╭─ Отрывок

В Шестнадцатом номере, характеризуя неудачное исполнение фортепианного Квинтета Регера в 24-м вечере современной музыки как не соответствующее «серьезным, иногда очень сложным, намерениям автора» [4, стлб. 407], редакция РМГ делает вывод: «Регер в последний сезон пробил у нас лед равнодушия. Ему уже стали посвящать целые вечера» [там же]. В следующем, Семнадцатом номере отмечено третье (!) за полгода исполнение Скрипичной сонаты Регера — случай для нового сочинения иностранного автора — редчайший.
Декабрьский визит Регера отражен в серии публикаций в трех последних номерах РМГ за 1906 год. Все они весьма подробно и обстоятельно характеризуют как личность самого композитора, так и его композиторские и исполнительские (дирижерские и пианистические) качества. В канун приезда немецкого гостя РМГ напечатала развернутый очерк о нем. Очерк открывает 49-й номер РМГ, что еще более подчеркивает принципиальный характер публикации: редакция РМГ всегда открывала новый номер наиболее важной и актуальной информацией. Тем паче что автором публикации стал виднейший петербургский музыковед первой половины ХХ века Александр Оссовский, всегда выступавший своего рода «застрельщиком» разного рода принципиальных дискуссий на страницах РМГ.

╰─

_Что требуется_.
Как будет выглядеть часть отрывка, которая начинается со слов «Декабрьский визит Регера» и заканчивается словами «на страницах РМГ.», если заменить в ней «немецкого гостя» на «зарубежного гостя»?

╭─ Строки данных

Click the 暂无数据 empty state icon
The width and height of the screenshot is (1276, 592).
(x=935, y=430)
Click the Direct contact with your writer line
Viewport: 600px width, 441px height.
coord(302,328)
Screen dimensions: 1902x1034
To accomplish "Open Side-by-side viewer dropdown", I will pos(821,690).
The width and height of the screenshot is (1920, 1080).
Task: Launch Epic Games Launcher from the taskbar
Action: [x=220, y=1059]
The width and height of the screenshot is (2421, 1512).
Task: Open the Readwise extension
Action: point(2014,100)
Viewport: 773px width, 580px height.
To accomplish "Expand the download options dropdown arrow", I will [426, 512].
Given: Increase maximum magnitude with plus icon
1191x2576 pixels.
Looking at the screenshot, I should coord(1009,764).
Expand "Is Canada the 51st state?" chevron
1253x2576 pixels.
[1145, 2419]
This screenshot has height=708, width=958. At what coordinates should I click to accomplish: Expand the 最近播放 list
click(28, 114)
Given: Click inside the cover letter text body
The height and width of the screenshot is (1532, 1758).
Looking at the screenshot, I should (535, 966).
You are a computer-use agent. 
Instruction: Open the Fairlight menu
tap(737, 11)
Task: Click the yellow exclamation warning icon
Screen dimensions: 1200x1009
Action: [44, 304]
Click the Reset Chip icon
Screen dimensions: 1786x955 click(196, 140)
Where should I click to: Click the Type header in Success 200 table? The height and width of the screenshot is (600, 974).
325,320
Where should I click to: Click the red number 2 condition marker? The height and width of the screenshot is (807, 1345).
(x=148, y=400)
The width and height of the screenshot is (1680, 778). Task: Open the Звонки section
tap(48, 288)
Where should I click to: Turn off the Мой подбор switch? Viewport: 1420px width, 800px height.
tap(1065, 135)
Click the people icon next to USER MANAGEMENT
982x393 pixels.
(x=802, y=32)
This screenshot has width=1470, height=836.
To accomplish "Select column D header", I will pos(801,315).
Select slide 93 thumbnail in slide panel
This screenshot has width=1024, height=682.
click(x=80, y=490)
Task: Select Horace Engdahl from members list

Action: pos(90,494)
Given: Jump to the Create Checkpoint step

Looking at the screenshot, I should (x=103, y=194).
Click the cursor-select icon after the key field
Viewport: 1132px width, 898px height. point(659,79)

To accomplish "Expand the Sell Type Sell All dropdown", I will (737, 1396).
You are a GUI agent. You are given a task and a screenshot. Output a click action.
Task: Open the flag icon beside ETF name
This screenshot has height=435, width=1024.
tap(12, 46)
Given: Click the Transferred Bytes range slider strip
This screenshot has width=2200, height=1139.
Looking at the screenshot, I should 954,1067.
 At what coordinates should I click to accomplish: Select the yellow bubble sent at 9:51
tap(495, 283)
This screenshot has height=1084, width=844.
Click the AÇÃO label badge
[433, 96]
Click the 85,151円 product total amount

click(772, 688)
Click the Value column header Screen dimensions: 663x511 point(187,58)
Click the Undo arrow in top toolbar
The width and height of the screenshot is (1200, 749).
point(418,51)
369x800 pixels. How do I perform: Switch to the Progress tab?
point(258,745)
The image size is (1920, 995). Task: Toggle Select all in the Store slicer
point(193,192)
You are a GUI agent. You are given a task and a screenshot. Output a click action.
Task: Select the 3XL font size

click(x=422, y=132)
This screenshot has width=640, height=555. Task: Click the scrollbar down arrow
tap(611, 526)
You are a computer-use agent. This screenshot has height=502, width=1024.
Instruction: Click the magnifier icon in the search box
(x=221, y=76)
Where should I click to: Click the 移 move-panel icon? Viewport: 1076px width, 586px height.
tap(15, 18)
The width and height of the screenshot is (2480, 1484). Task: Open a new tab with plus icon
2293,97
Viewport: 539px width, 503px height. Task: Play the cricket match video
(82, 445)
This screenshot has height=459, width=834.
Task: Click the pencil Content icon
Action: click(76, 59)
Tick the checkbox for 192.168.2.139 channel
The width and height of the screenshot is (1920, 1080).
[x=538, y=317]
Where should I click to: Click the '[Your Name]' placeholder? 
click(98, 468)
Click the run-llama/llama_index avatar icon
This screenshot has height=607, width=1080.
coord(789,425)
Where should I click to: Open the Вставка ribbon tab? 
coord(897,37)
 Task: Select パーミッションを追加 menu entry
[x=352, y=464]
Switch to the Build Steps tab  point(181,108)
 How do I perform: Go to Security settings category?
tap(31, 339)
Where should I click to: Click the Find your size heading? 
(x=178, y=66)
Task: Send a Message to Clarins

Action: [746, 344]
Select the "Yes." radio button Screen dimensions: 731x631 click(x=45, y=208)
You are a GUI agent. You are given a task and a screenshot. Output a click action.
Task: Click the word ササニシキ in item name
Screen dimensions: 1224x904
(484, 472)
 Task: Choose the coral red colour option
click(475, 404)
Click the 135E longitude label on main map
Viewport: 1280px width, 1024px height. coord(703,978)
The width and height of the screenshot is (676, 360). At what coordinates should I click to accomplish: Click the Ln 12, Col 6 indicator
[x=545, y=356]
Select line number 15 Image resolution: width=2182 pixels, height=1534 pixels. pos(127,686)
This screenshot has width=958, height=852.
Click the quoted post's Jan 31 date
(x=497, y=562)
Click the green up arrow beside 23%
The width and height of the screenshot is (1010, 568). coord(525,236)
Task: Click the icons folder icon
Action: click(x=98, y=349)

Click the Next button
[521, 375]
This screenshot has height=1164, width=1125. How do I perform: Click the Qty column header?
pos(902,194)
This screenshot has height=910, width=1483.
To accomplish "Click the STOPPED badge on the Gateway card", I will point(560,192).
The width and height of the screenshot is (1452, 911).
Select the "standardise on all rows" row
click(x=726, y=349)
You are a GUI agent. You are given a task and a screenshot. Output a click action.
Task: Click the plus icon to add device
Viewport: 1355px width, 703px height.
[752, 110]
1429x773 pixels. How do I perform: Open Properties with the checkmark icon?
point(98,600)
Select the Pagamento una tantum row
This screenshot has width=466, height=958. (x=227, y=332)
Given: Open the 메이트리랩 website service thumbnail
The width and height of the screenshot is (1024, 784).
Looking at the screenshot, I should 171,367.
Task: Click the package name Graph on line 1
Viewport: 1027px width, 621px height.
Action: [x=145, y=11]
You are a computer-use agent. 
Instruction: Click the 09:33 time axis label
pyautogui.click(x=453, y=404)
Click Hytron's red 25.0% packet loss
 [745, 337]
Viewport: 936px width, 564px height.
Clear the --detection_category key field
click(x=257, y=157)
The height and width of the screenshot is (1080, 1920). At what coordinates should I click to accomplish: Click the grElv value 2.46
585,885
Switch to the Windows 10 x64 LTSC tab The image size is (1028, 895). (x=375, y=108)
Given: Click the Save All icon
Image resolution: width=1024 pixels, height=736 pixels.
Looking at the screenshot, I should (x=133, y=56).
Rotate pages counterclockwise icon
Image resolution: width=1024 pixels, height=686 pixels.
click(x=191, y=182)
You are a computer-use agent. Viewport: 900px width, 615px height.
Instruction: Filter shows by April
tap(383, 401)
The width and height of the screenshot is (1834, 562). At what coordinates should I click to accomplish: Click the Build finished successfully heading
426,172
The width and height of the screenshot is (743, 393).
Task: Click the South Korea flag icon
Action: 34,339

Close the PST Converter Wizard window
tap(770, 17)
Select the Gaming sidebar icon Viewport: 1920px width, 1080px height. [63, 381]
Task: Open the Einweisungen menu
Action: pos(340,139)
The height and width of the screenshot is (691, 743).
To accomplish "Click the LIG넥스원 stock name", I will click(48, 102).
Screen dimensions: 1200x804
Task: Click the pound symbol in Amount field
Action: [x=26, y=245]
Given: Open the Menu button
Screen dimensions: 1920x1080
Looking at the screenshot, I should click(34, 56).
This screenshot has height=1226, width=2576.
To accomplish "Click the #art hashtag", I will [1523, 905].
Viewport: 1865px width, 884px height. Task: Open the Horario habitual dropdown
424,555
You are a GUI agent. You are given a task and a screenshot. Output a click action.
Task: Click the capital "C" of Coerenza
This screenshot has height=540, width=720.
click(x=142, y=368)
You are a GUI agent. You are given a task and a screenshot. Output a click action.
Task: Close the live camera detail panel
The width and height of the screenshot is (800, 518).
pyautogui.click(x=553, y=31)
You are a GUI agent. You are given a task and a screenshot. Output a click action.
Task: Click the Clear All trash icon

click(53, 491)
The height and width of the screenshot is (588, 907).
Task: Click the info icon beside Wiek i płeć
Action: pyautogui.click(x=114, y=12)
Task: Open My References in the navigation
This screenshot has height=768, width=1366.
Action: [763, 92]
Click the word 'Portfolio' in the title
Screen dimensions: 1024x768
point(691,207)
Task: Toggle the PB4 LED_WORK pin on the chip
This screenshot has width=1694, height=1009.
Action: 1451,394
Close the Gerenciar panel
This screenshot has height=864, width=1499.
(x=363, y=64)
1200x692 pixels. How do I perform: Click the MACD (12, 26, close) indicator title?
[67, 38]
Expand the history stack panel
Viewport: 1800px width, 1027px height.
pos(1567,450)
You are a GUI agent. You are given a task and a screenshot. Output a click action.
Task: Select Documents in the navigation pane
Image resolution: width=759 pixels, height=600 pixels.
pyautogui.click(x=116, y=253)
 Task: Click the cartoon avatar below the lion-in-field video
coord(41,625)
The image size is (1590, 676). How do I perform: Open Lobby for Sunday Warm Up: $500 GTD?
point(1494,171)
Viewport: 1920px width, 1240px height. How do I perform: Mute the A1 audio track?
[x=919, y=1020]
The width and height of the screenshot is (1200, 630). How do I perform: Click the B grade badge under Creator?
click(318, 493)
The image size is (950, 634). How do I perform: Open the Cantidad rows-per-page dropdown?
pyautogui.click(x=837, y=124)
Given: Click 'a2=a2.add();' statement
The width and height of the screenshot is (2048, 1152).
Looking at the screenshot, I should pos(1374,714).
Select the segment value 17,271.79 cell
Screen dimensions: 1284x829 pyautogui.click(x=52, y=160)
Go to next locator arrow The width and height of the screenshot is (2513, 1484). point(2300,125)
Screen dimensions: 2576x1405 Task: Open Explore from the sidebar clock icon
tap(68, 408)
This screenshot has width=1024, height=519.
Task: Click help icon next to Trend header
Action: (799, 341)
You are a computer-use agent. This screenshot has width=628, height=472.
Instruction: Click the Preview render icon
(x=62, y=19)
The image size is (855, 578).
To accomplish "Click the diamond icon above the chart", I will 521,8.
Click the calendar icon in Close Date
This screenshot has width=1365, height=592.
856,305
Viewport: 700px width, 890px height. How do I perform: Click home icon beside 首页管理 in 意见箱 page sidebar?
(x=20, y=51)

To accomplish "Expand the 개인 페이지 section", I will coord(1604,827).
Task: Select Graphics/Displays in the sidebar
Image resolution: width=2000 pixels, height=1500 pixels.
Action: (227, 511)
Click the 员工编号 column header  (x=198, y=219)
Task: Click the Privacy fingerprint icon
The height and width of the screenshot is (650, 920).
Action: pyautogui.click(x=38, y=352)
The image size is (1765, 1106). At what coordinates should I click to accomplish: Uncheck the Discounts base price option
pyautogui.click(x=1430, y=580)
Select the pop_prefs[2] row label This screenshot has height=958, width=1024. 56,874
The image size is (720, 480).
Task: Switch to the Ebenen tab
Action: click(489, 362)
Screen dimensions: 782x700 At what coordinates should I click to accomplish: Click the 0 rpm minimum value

╰─

_Решение задания_.
Декабрьский визит Регера отражен в серии публикаций в трех последних номерах РМГ за 1906 год. Все они весьма подробно и обстоятельно характеризуют как личность самого композитора, так и его композиторские и исполнительские (дирижерские и пианистические) качества. В канун приезда зарубежного гостя РМГ напечатала развернутый очерк о нем. Очерк открывает 49-й номер РМГ, что еще более подчеркивает принципиальный характер публикации: редакция РМГ всегда открывала новый номер наиболее важной и актуальной информацией. Тем паче что автором публикации стал виднейший петербургский музыковед первой половины ХХ века Александр Оссовский, всегда выступавший своего рода «застрельщиком» разного рода принципиальных дискуссий на страницах РМГ.